- The paper proposes a novel Fourier-based surrogate modeling approach that stabilizes quantization-aware training at ultra-low bitwidths.
- It introduces the Rotated Damped Fourier Surrogate (RDFS) that reduces gradient variance and computational overhead compared to traditional STE and soft quantizers.
- Experimental results on LLMs and Vision Transformers demonstrate that StableQAT significantly enhances training stability and model performance at 2-4 bit precisions.
Introduction
The paper "StableQAT: Stable Quantization-Aware Training at Ultra-Low Bitwidths" (2601.19320) introduces StableQAT, a novel framework for quantization-aware training (QAT) in ultra-low-bit settings. The framework addresses significant challenges associated with optimization stability and performance degradation that typically arise at 2-4 bit precision levels. Common approaches such as straight-through estimators (STE) and soft quantizers often struggle with gradient mismatch and high computational overhead. StableQAT proposes a theoretically grounded surrogate modeling technique derived from discrete Fourier analysis, which stabilizes backpropagation at these bitwidths and improves overall training performance.
Forward-Backward Mismatch in QAT
A key challenge in QAT arises from the non-differentiability of the rounding operator, which is essential for discretizing continuous values during quantization. Traditional methods rely on the STE, which approximates the derivative of the non-differentiable rounding operation using an identity function, leading to significant approximation error and optimization instability. Soft surrogate quantization methods attempt to smoothen the quantization effect using approximations such as tanh and sigmoid functions.

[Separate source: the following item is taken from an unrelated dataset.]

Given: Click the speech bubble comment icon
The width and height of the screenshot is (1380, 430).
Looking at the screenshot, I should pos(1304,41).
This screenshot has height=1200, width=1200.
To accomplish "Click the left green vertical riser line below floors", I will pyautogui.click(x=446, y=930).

These methods aim to balance fidelity to discrete inference while maintaining optimization stability but often incur additional computational overhead.
StableQAT Framework
StableQAT introduces Rotated Damped Fourier Surrogate (RDFS) to address the optimization bottlenecks in QAT. By modeling the rounding operator through Fourier analysis and geometric rotation, StableQAT provides a smooth, bounded optimization direction that is both computationally efficient and robust. The framework generalizes STE, providing a more expressive surrogate family that reduces variance and enhances QAT performance without incurring additional computational costs.

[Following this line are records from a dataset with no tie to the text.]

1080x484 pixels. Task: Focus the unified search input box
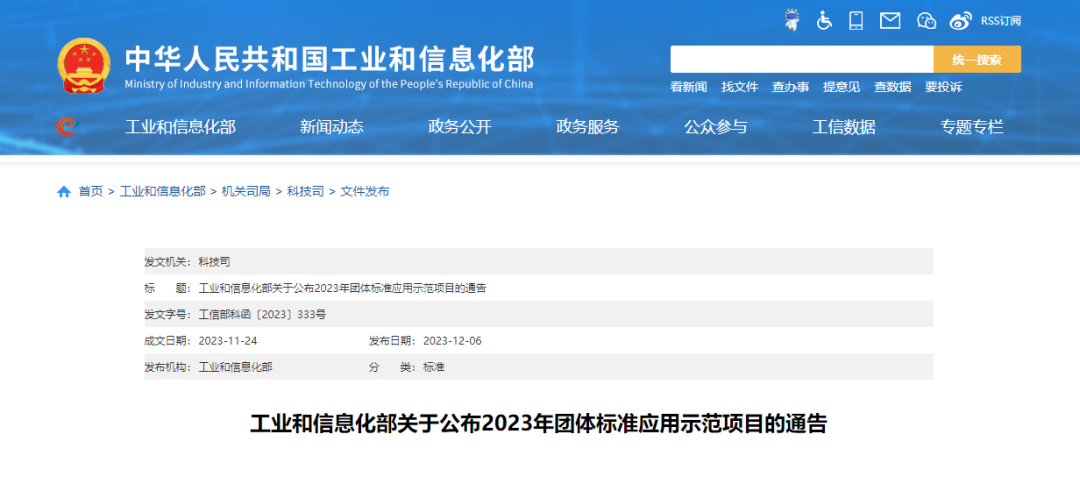coord(801,59)
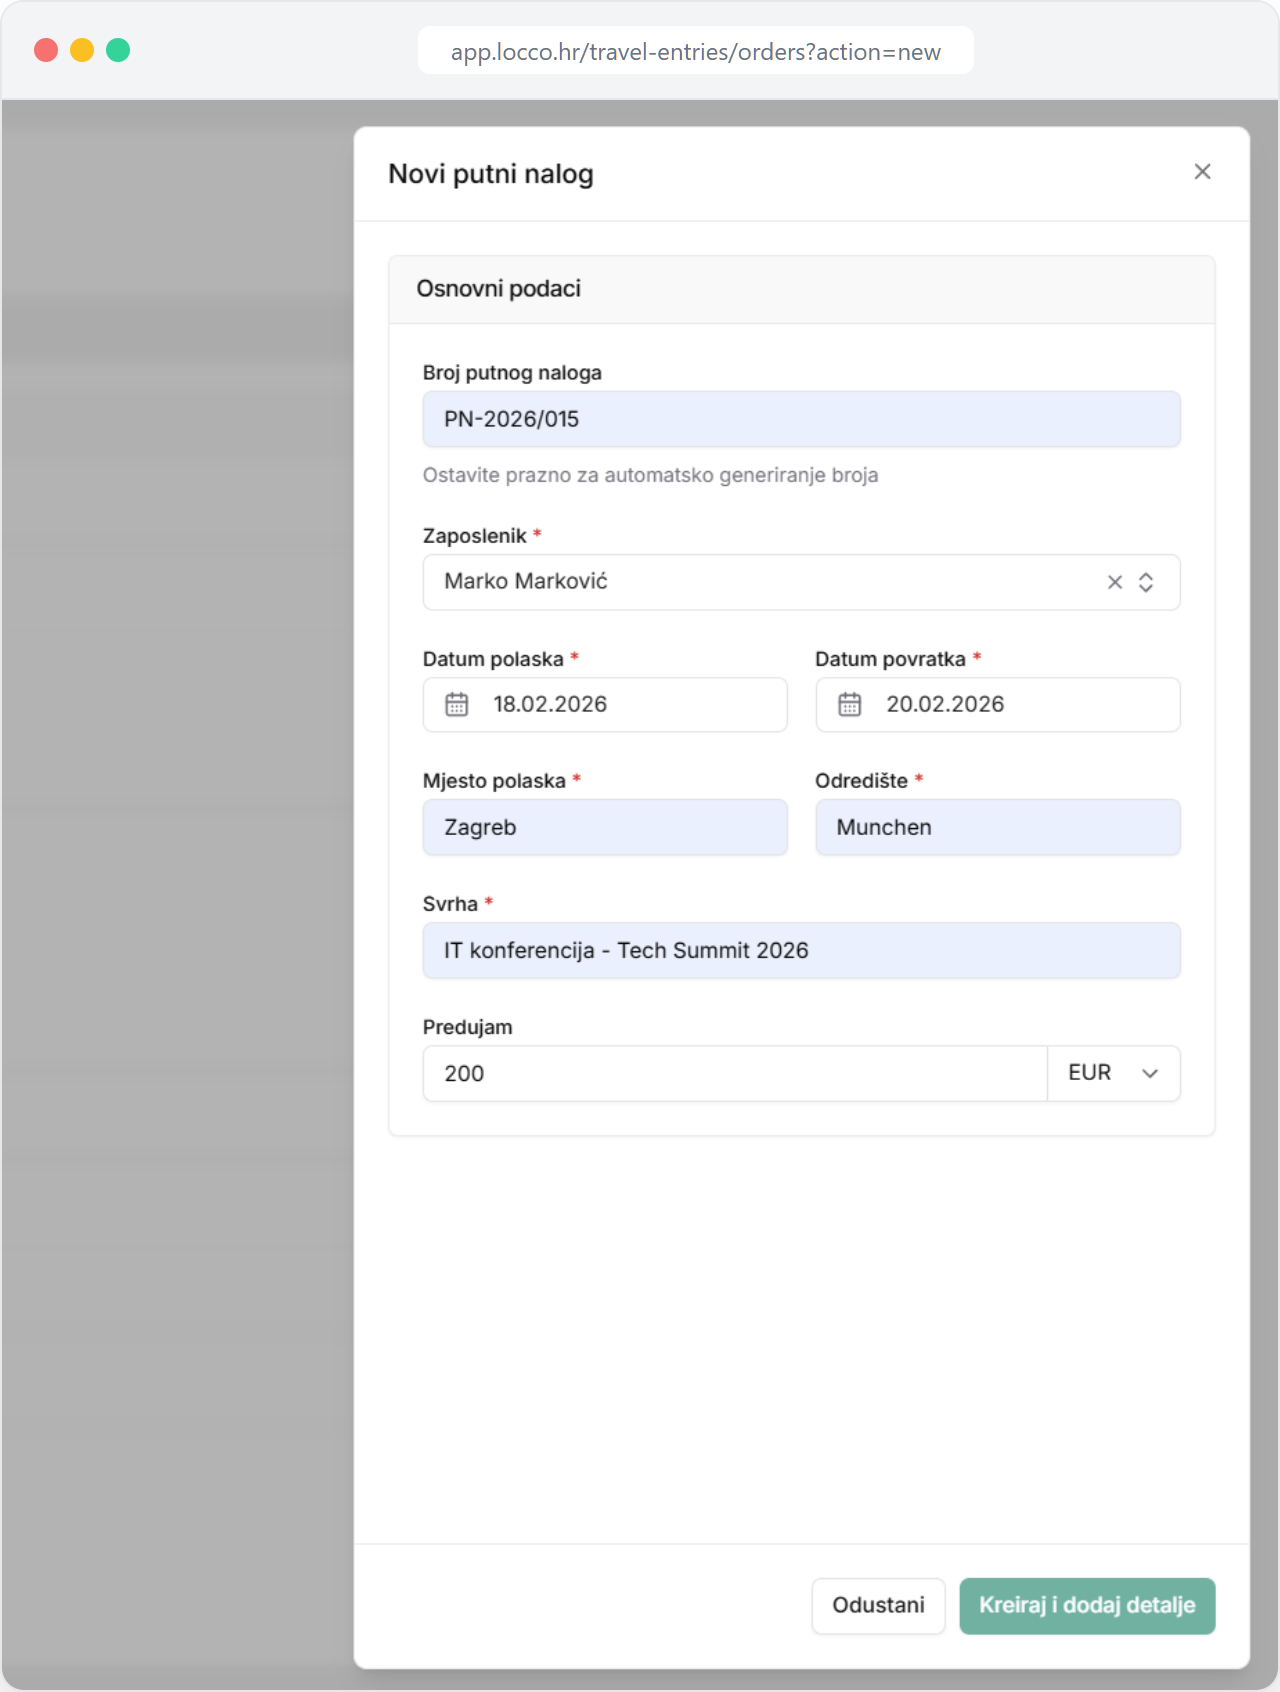
Task: Click the 18.02.2026 departure date text
Action: pyautogui.click(x=550, y=705)
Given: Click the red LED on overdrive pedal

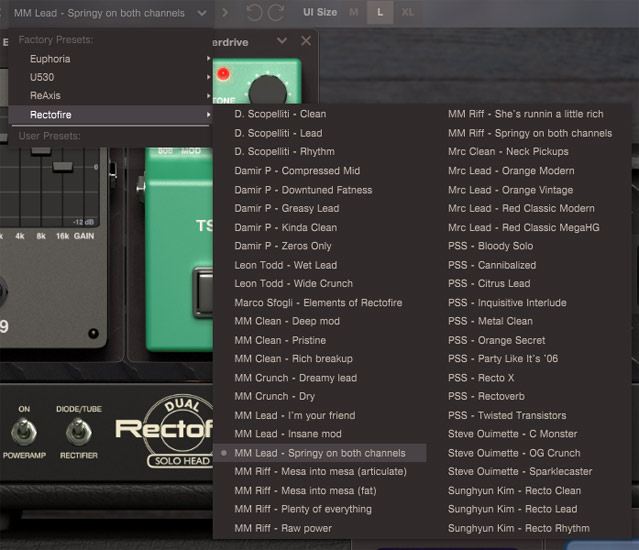Looking at the screenshot, I should coord(223,74).
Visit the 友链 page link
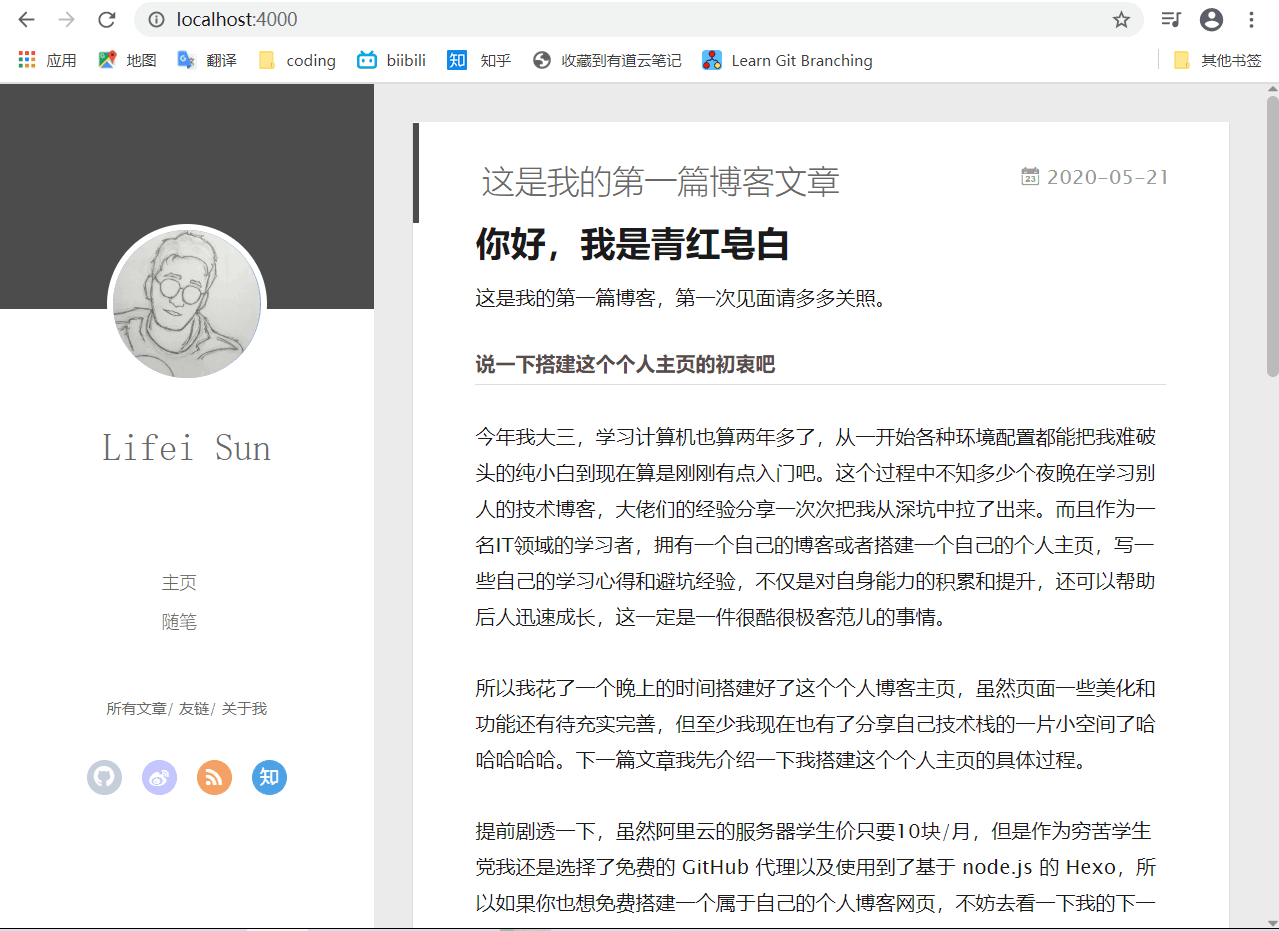 (x=194, y=708)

Figure 1: StableQAT procedure.
Theoretical Analysis
The paper presents a comprehensive theoretical analysis comparing StableQAT with existing methods like STE and DSQ. It demonstrates that StableQAT provides lower L2 approximation error and maintains bounded gradient variance, offering significant advantages over prior approaches. StableQAT's approach ensures more consistent gradient signals, which translates to improved training stability and convergence behavior.
Figure 2: Rotated Damped Fourier Surrogate (RDFS) under different orders and amplitudes.
Experimental Results
Extensive experiments are conducted on LLMs and Vision Transformers (ViTs) to validate the efficacy of StableQAT. The framework consistently improves training stability and model performance at 2-4 bit precision without additional computational overhead. In particular, StableQAT outperforms traditional baselines and other recent QAT methods, highlighting its robustness and scalability in ultra-low-bit regimes.

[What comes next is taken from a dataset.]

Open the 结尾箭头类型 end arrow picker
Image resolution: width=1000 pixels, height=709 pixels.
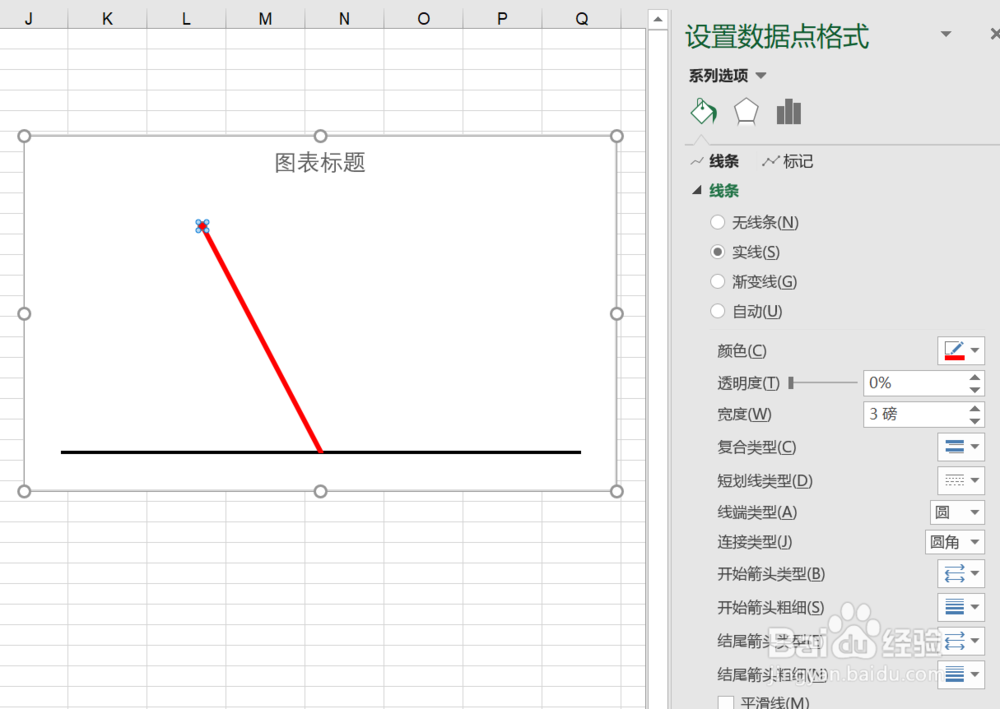pyautogui.click(x=961, y=640)
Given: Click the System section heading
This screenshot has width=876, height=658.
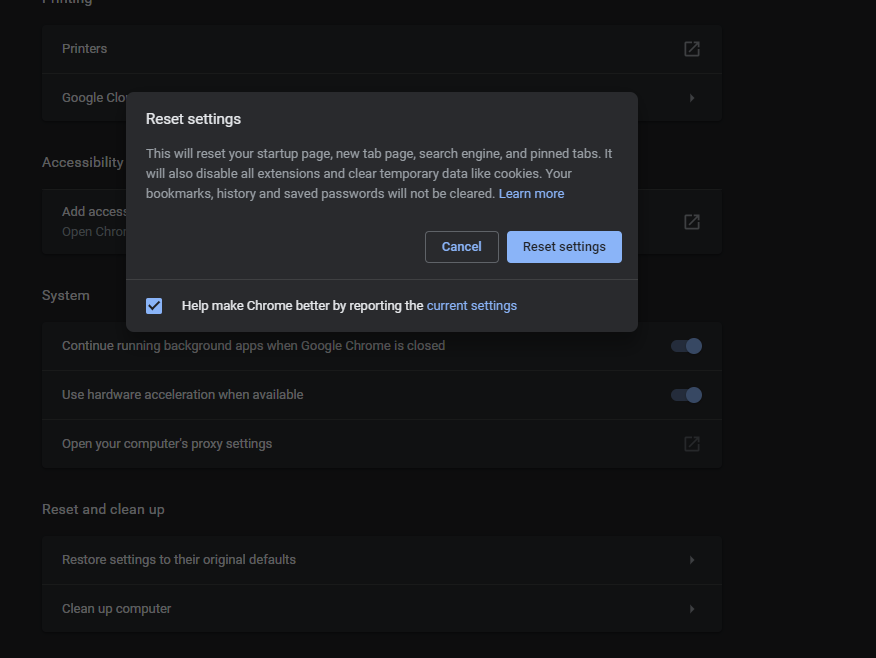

Figure 3: Gradient spread of DSQ and StableQAT. As the surrogate sharpens toward rounding operator, DSQ exhibits exploding variance, while StableQAT shows bounded variance.
Figure 4: Time and space cost comparison (lower is better). They are measured on an input tensor with batch size 4 and sequence length 128. Each method is repeated 20 times.
Conclusion
StableQAT emerges as a promising solution to the challenges faced by QAT in ultra-low-bit regimes. By leveraging a novel Fourier surrogate, it effectively bridges the gap between discrete quantization and continuous optimization, providing both theoretical and practical advancements. Future research in ultra-low-bit QAT could benefit from exploring dynamic amplitude tuning and curriculum-based designs to further enhance stability and performance.